Rows from a dataset for grounding on screens:

===

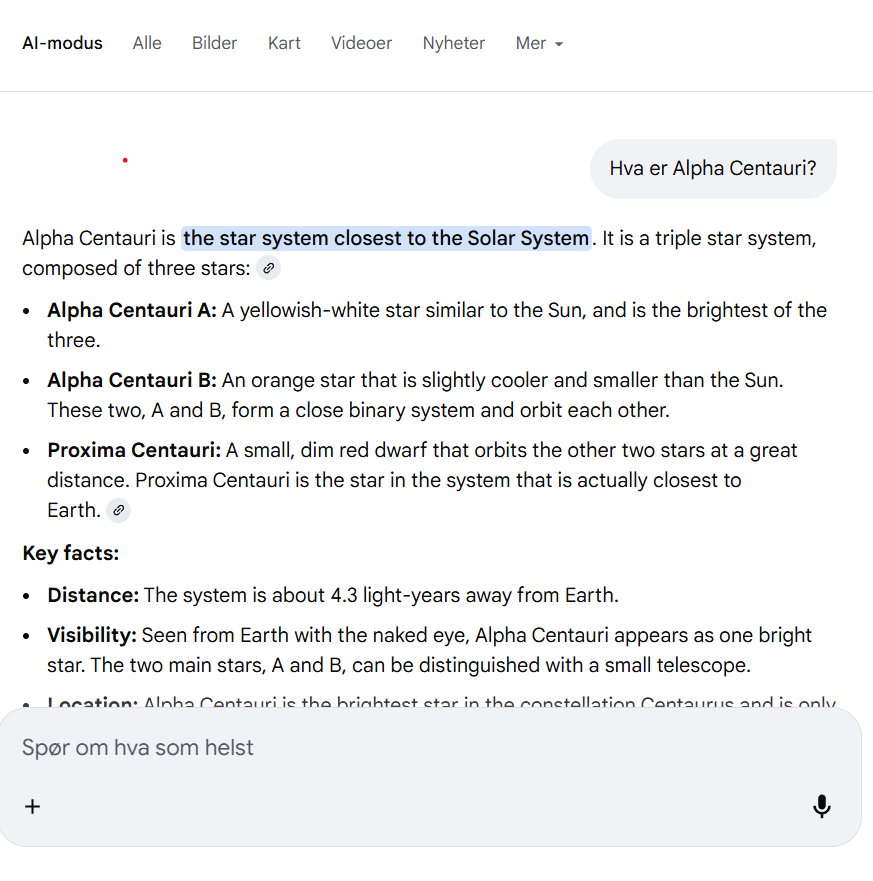The image size is (873, 881).
Task: Open source link icon after 'three stars:'
Action: (x=268, y=268)
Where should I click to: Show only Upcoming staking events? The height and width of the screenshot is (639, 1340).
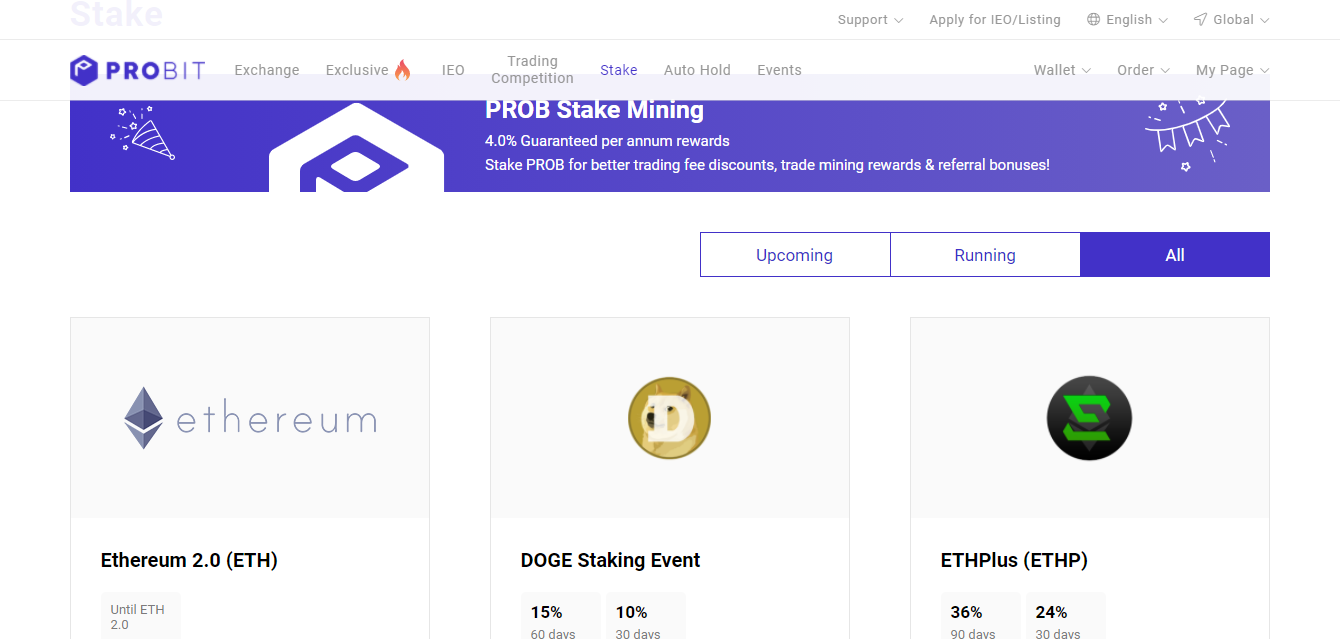[794, 255]
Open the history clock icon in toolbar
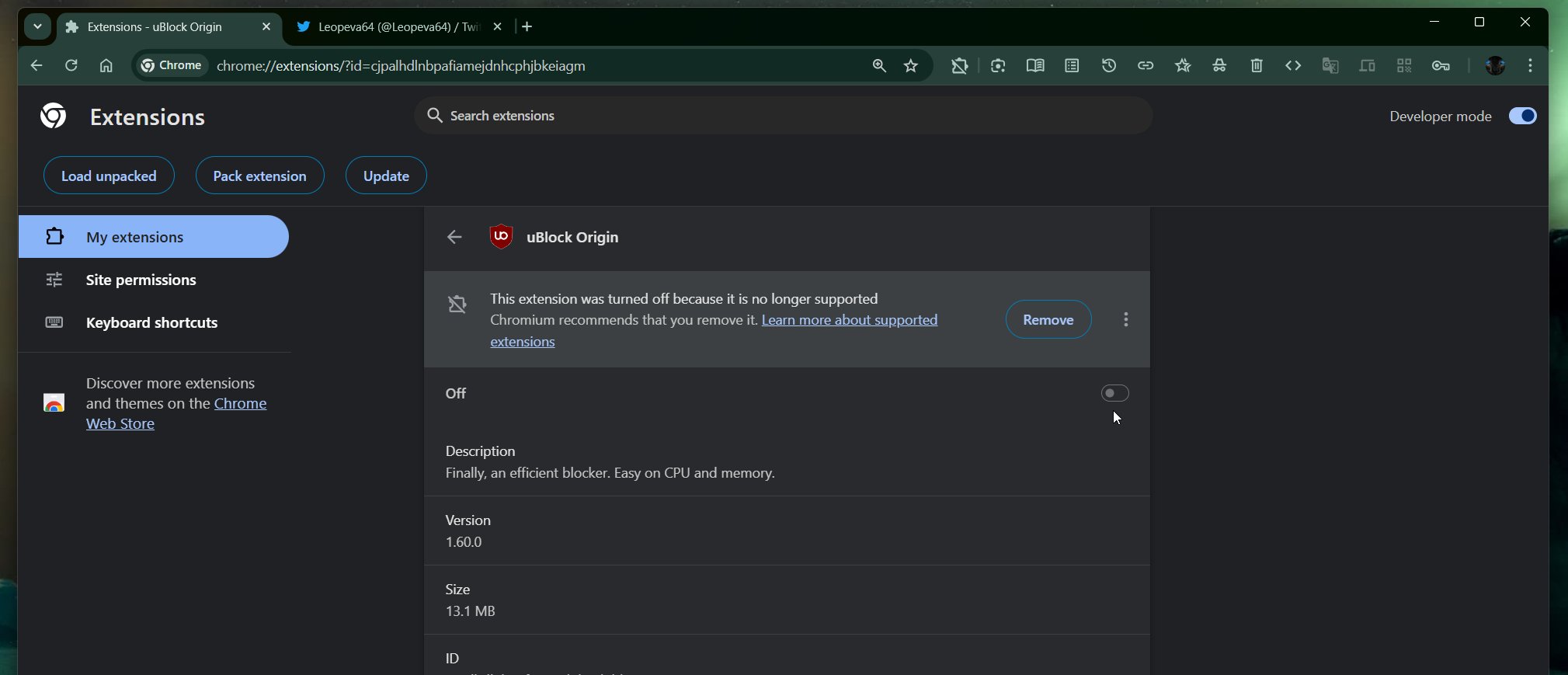 click(1109, 66)
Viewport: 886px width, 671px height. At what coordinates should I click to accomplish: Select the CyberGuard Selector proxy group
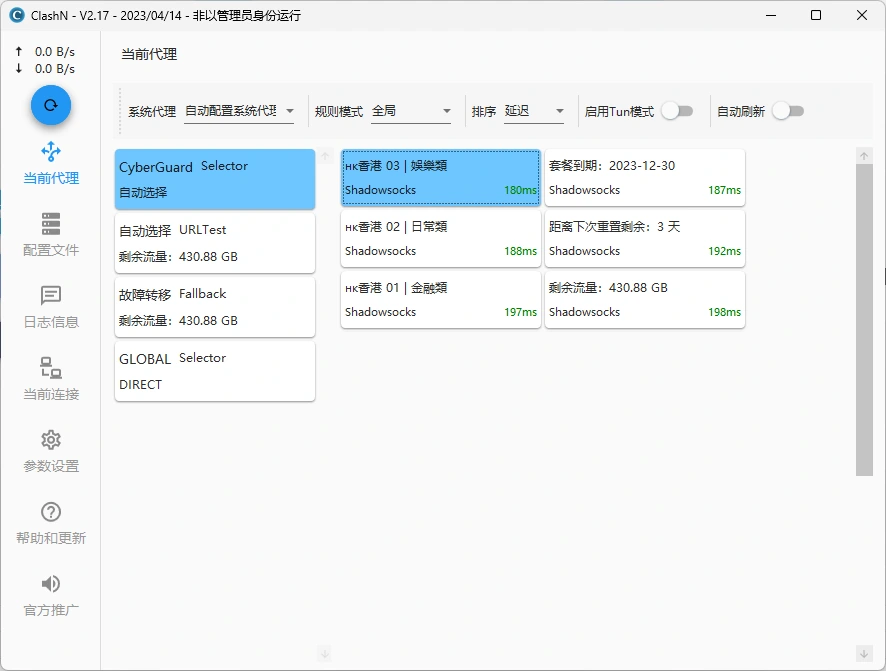pos(215,179)
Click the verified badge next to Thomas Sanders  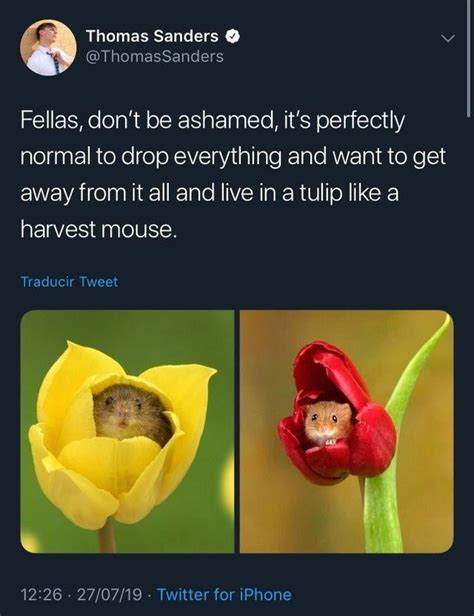[x=232, y=37]
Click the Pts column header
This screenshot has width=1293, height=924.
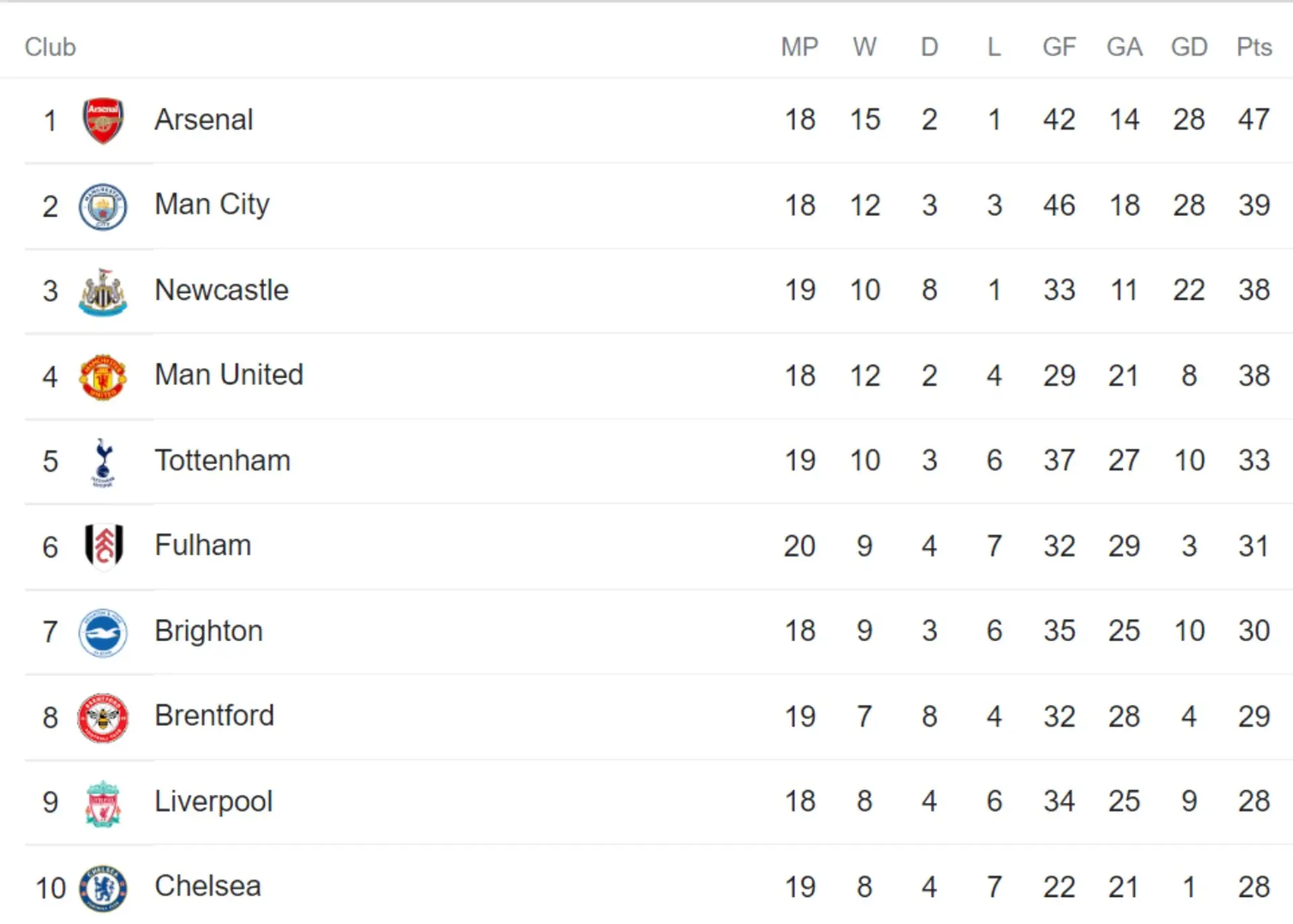1254,47
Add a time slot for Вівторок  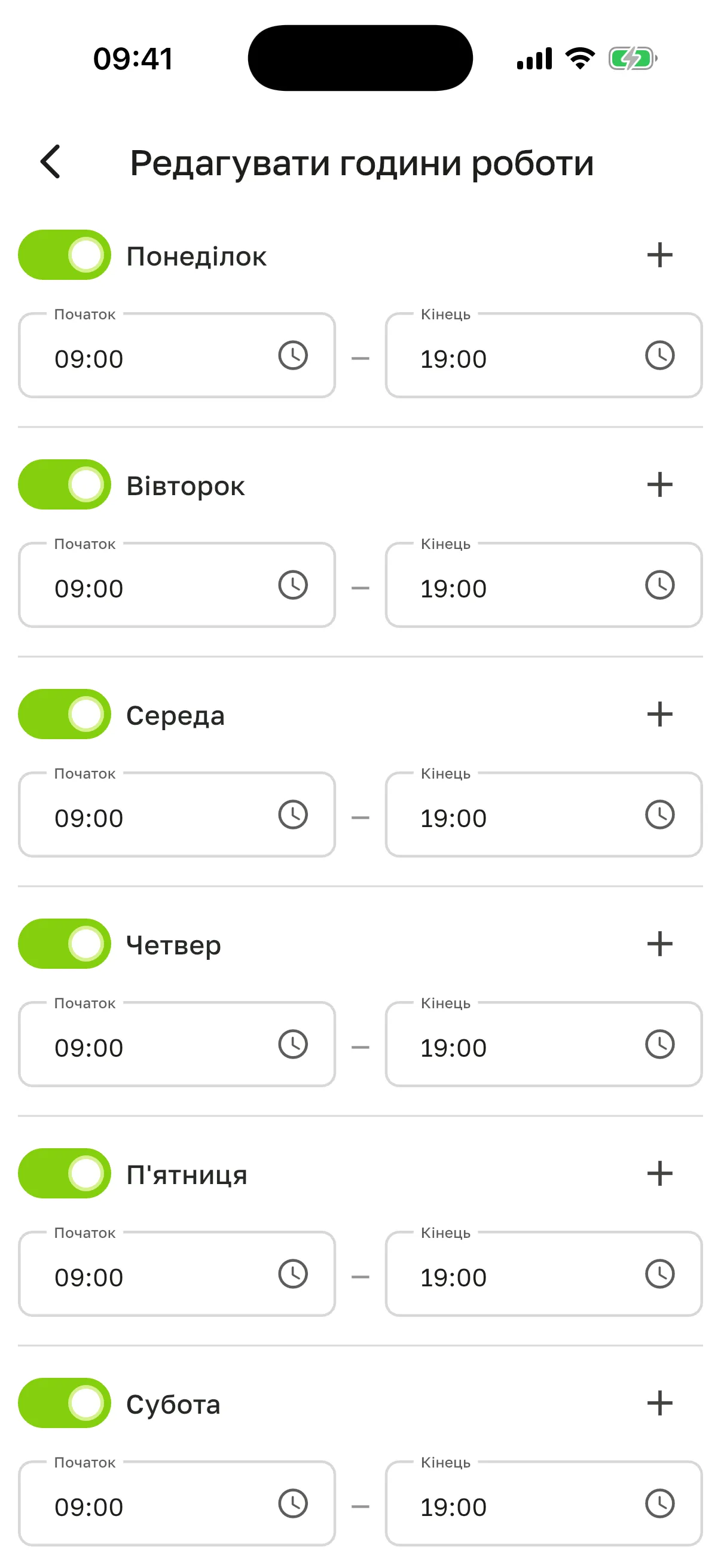[659, 484]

===

GIVEN PROBLEM:
Repeat the lines of the records verbatim, from the start of the records through the line containing "click(1109, 66)", including that line. Leave the pictures out of your answer.

RESULT:
The image size is (873, 881).
Task: Open source link icon after 'three stars:'
Action: (x=268, y=268)
Where should I click to: Show only Upcoming staking events? The height and width of the screenshot is (639, 1340).
[794, 255]
Open the history clock icon in toolbar
 click(1109, 66)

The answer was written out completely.